- Description of the task: Give back every line of the material below word for word, but leave out the pictures.

-- Begin --

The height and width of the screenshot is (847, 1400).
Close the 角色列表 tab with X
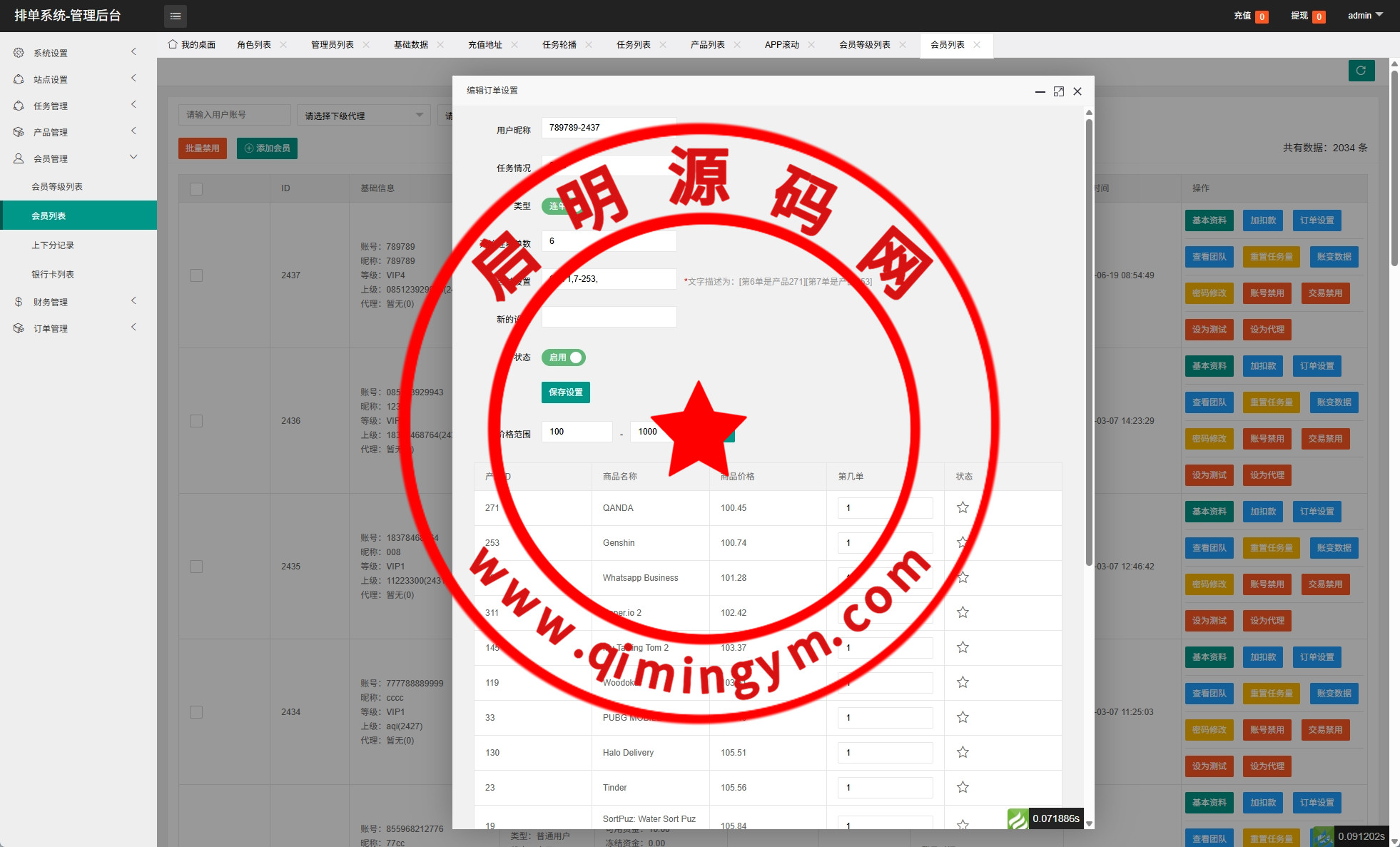[x=283, y=44]
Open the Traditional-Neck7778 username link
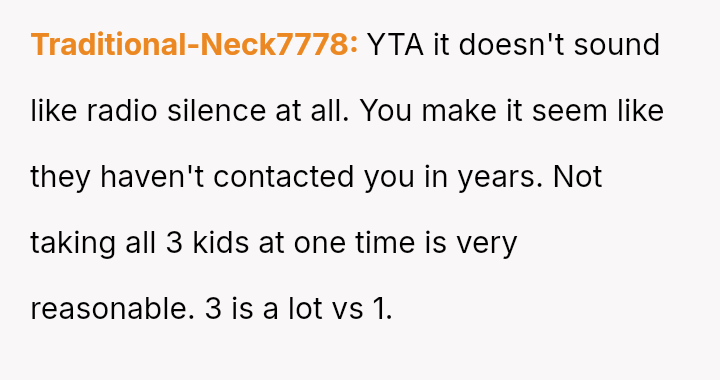The height and width of the screenshot is (380, 720). [194, 45]
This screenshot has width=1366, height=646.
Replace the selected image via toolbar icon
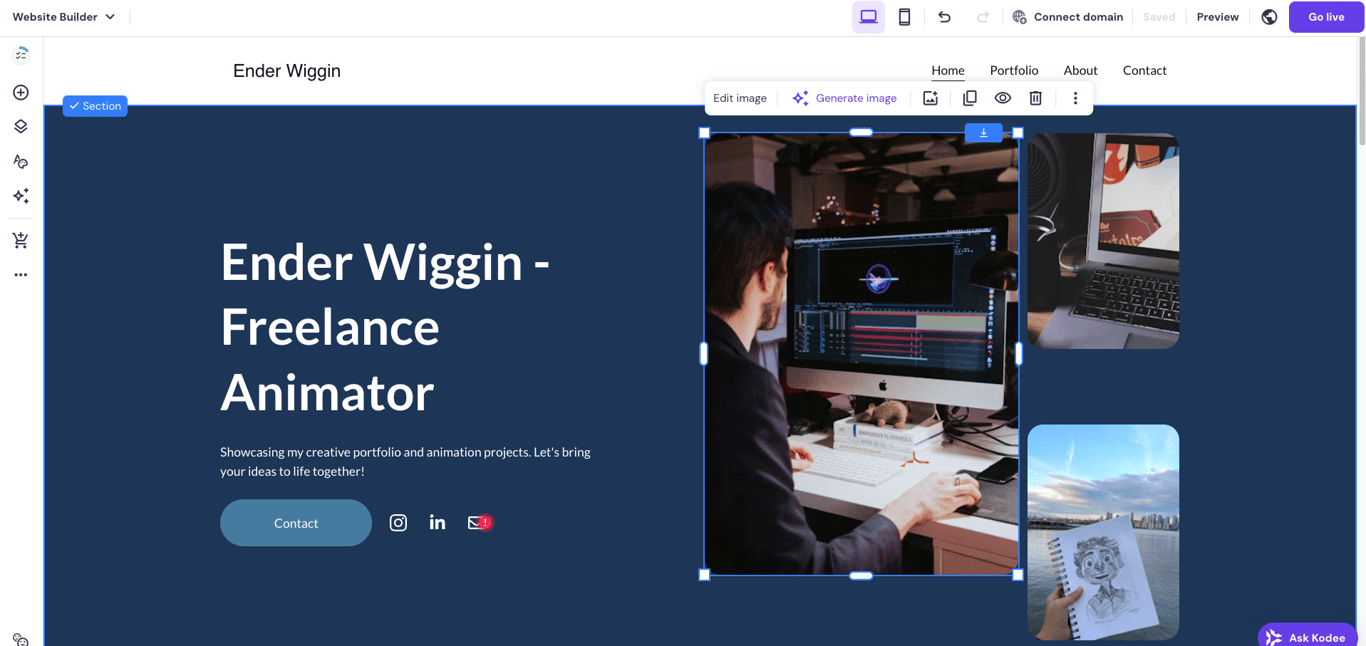click(930, 97)
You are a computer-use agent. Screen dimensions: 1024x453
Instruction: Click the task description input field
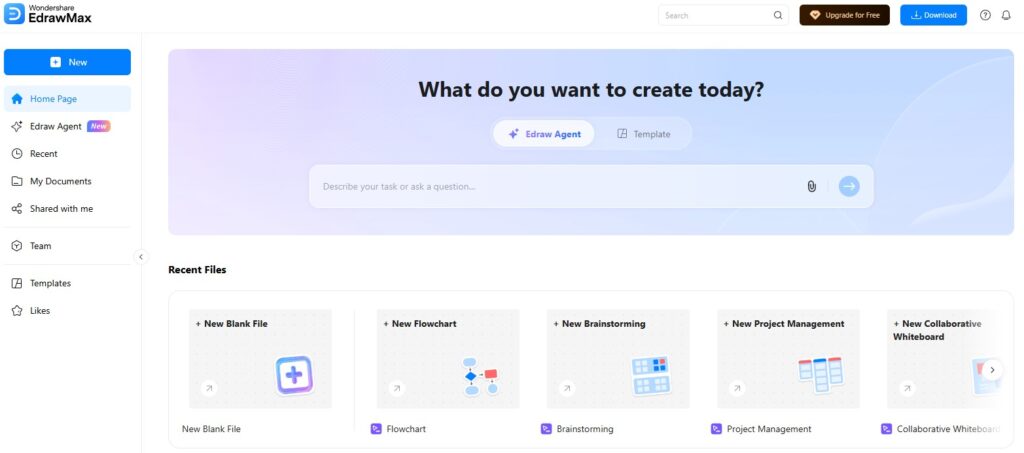(555, 186)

-- End --

- Answer to this problem:
The height and width of the screenshot is (847, 1400).
Close the 角色列表 tab with X
[x=283, y=44]
Open the Traditional-Neck7778 username link
The height and width of the screenshot is (380, 720). [194, 45]
This screenshot has width=1366, height=646.
Replace the selected image via toolbar icon
click(930, 97)
You are a computer-use agent. Screen dimensions: 1024x453
Instruction: Click the task description input field
(555, 186)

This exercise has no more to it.